William D. Marsh of Marsh & Marsh, Ogden, for defendant and appellant.

Vernon B. Romney, Atty. Gen., William W. Barrett, Asst. Atty. Gen., Salt Lake City, Robert L. Newey, Weber County Atty., Ogden, for plaintiff and respondent.

ELLETT, Chief Justice:

The appellant, a student from Persia, was charged with a felony in that he distributed for value a controlled substance, towit: marijuana.

The evidence showed that a police officer had enrolled in the same college as that attended by appellant for the sole purpose of finding those students who distribute drugs and marijuana. The narcotics officer lived at home but maintained a room in the college dormitory where the students believed he resided. He secured marijuana and threw "pot parties" in his room and in his car. He fraternized with the students. He made friends with a black student and urged him to obtain marijuana or, failing that, to put him (the officer) in contact with someone who could secure the substance.

The black student introduced the officer to the appellant, and they also became friends. When asked at trial if he ever had any indication that appellant was an individual who would get involved in selling marijuana, the officer replied, "I had no indication."

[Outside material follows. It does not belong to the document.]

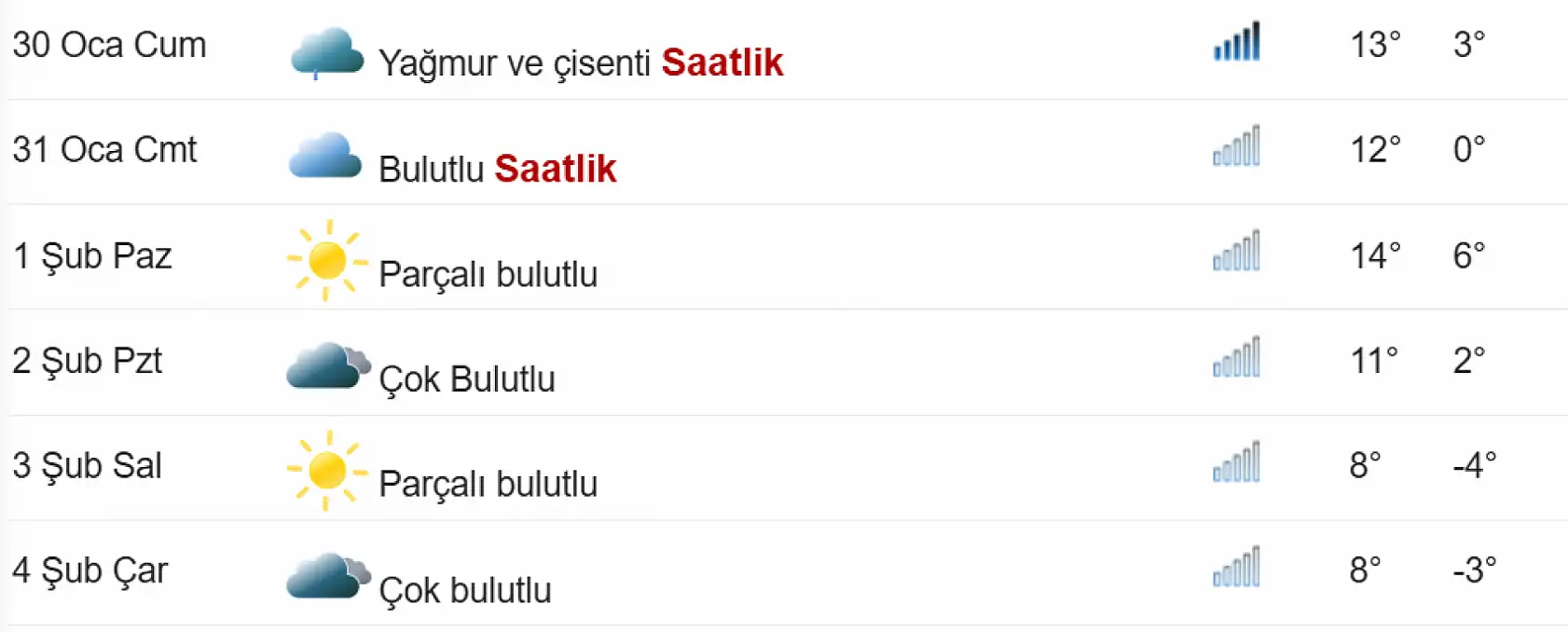This screenshot has height=632, width=1568.
Task: Click the precipitation indicator for 31 Oca Cmt
Action: coord(1236,149)
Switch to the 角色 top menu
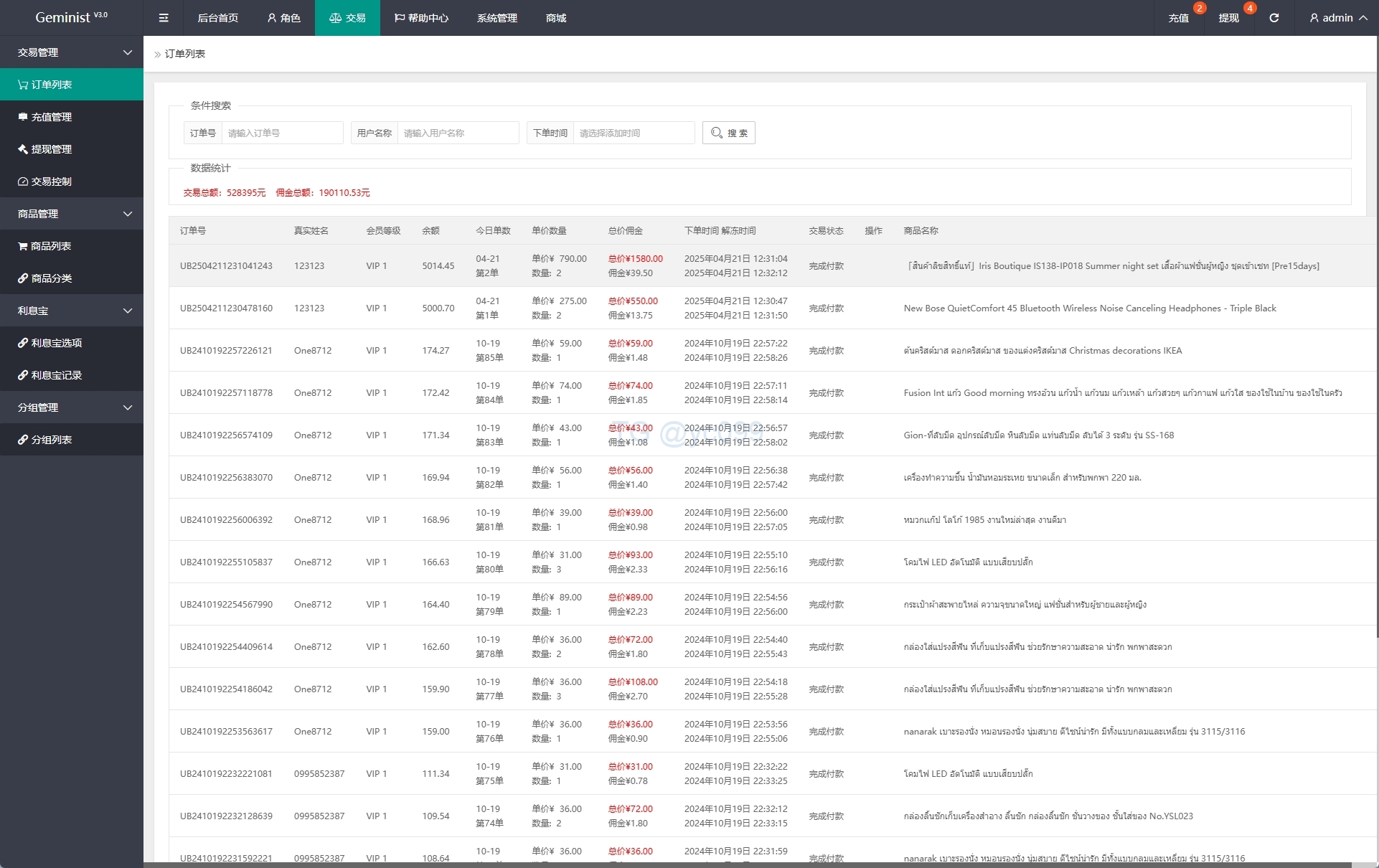 click(x=283, y=18)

The officer took the black student and the appellant, in his own automobile, to a place in town to which he had been directed by the student. He gave appellant twenty dollars and asked him to get two bags of marijuana. The appellant went into the house and returned with the two bags and delivered them to the officer. Appellant was later charged with a crime in connection with this matter but it was dismissed.

For almost a week thereafter, the officer visited the appellant and importuned him to get more marijuana. On all occasions the appellant told the officer that the "contact" did not have any. Finally, on the eighth day after the first buy, the appellant, again at the importuning of the officer, rode with him to the home of the "contact" where the officer gave appellant forty dollars and requested that he buy four packages of marijuana. The appellant brought two bags and twenty dollars back to the car, saying that the wife of the contact told him that was all they could sell him.

The officer claimed that the two bags were for someone else and asked appellant to try to get the other two bags. On this second try, the appellant managed to get them. They then drove to appellant's room where the marijuana was handed over to the officer.

The officer testified that it was customary to give a procurer two or three "joints" as a courtesy when marijuana was secured; therefore, he permitted appellant to roll a couple of joints when requested to do so.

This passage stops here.